Martín is a narrative poem, following the retrospective first-person reflections of narrator Martín as he searches for his identity within the context of his ethnic and parental background. Martín was abandoned by his parents as a boy, lived with his grandmother, and was sent to an orphanage from which he ran away at age 10. He lives as a drifter and explores the stories of his parents in VI & VII addressing both his mother and father directly through the use of the second person. Martín initially regains sight of his dream "to buy a house, / a small piece of land, / and marry a woman" but drifts from city to city, until finally remembering his dream again, returning then to his hometown of Burque where he falls in love with a woman, Gabriela, and builds a home for them in the South Barrio. In the final poem of Martín, Gabriela gives birth to a son, Pablo, whom Martín promises never to abandon as was done to him.
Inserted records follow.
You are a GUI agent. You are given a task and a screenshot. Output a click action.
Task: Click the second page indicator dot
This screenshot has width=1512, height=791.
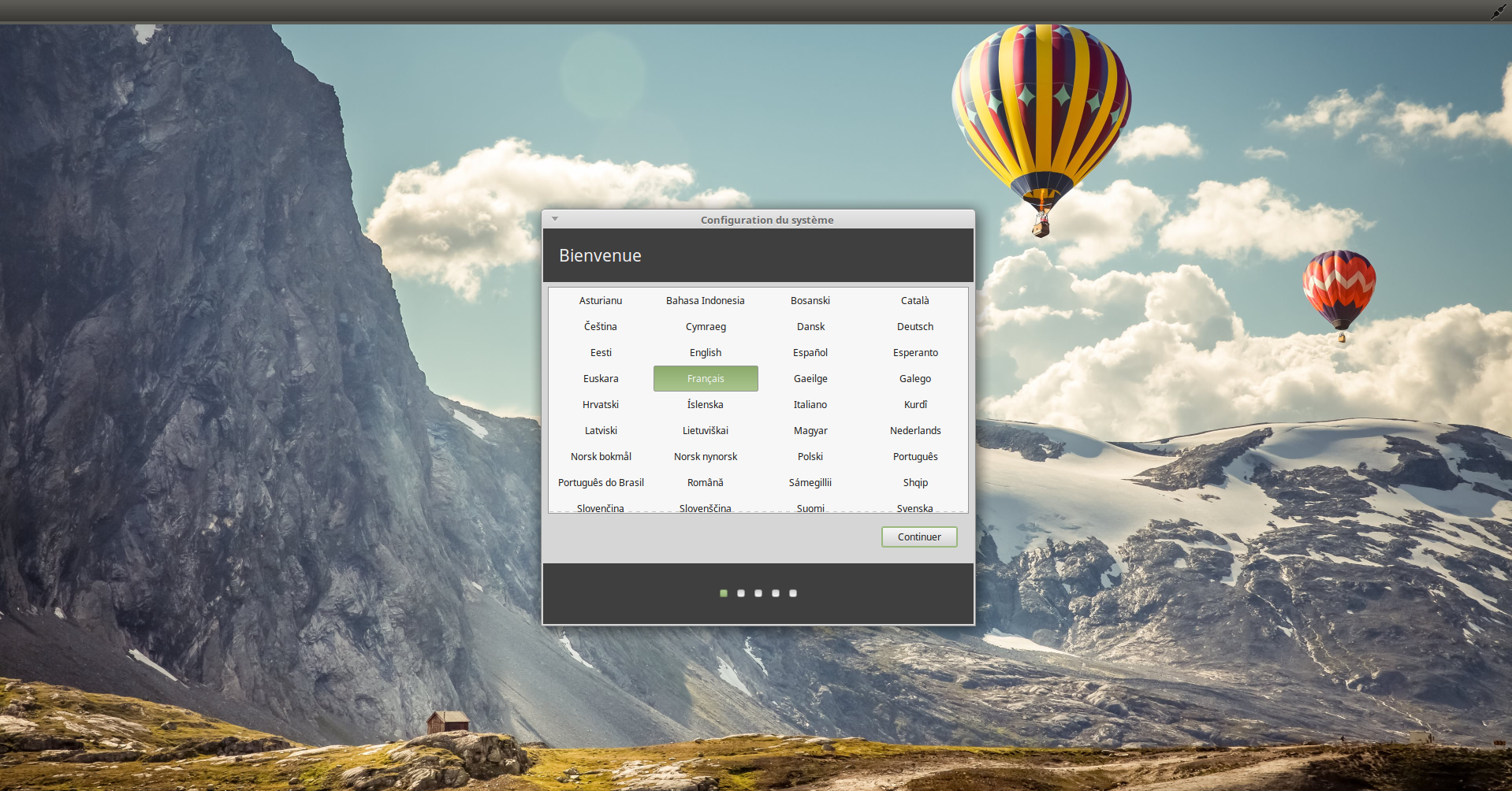coord(741,593)
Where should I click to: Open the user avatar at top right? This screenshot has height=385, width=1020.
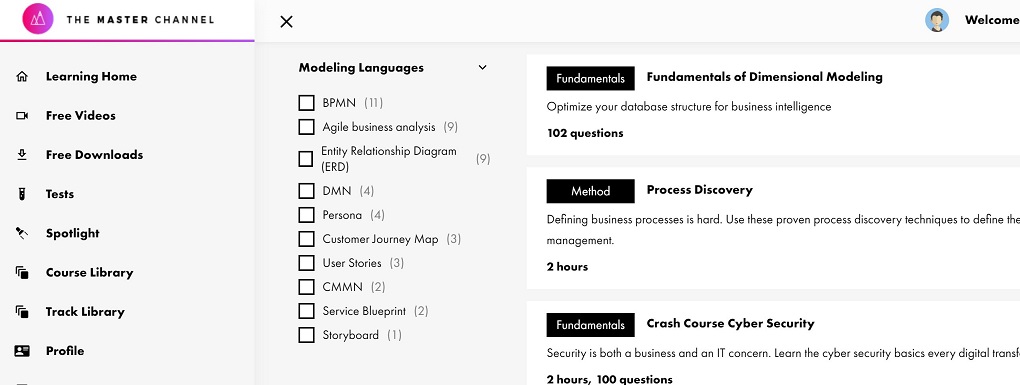[x=937, y=20]
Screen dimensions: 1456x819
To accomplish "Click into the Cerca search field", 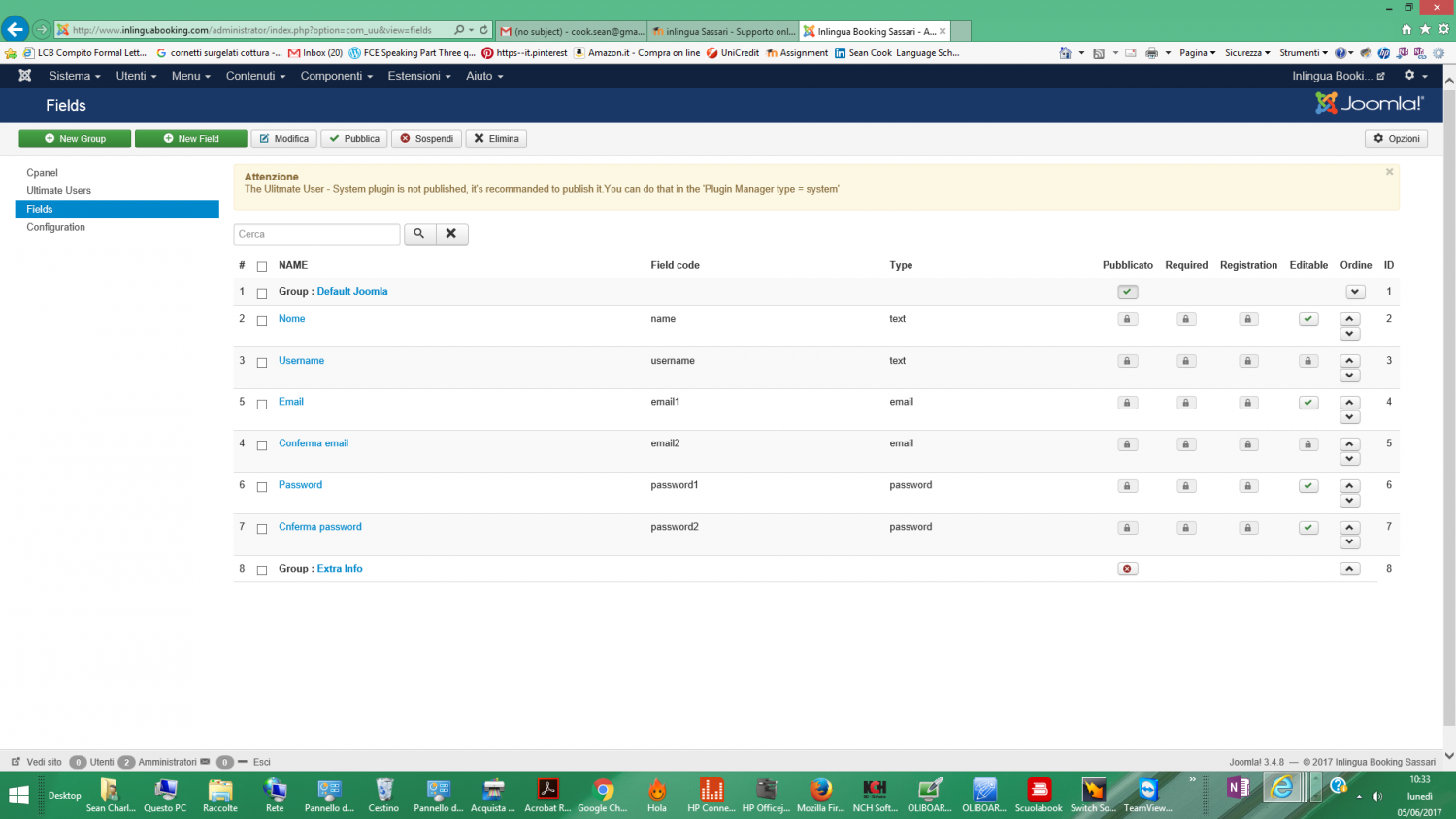I will pos(316,234).

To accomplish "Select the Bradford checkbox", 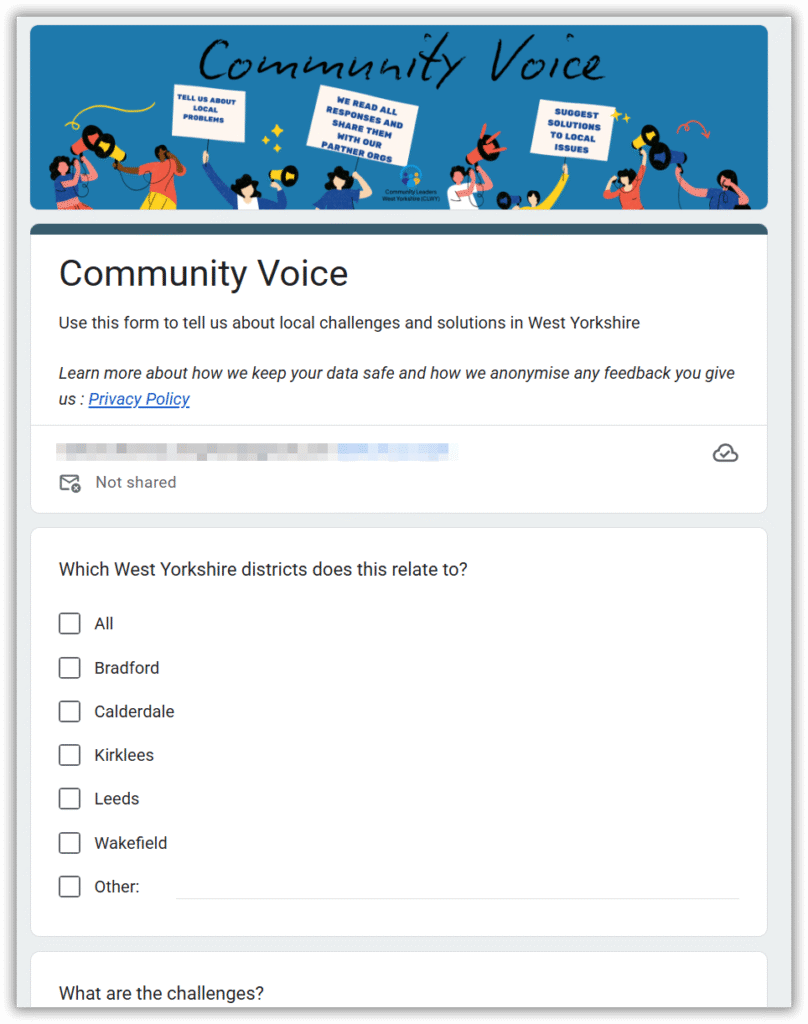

=== Meditations on the South Valley ===

Meditations on the South Valley begins where Martín left off, though it may also be considered an autonomous work. In the first poem, Martín's home and 10 years worth of his poetry are destroyed by fire and his family is forced to relocate to an apartment in the "Heights", a more affluent area than the South Barrio. While in the Heights, Martín expresses his frustration with living in an area which values "newness" over "age and durability" saying he "could not bear a life / with everything perfect". The difference between Martín and Meditations on the South Valley becomes more apparent when in IX of Meditations, the narrator shifts focus and begins to tell the stories of fellow Chicanos of the South Barrio. Though a few poems in Meditations on the South Valley seem to stray from Martín's main narrative, shown in Martín, the focus of these seemingly extra-narrative stories is always on life in the barrio. What this means, Levoto explains, is that while poems are autonomous from the narrative of the work as a whole, they "are never detached from that wholeness of view which results from an artist's dedicated engagement with experience". The collection closes by returning attention to the narrative of Martín as he rebuilds his house in the same place it had burned down. Baca uses the metaphor of the reconstructed house to illustrate Martín's persistence in rebuilding his life, in defining his identity, and in realizing his lifelong dream of familial love. Levertov calls the reconstruction "a miniature epic" and "Homeric".

==Reception==
In 1989, Martín & Meditations on the South Valley was awarded the 1988 Before Columbus Foundation's American Book Award. Liam Rector in the Hudson Review has called Martín & Meditations on the South Valley "a powerful orchestration and revision of a narrative and lyrical admixture...with an utterly compelling dramatic form fueling the entire vivisection and the pilgrim's progress which makes it so much more than another 'collection of poems'".

The book was reviewed in the January/February 1990 issue of American Book Review.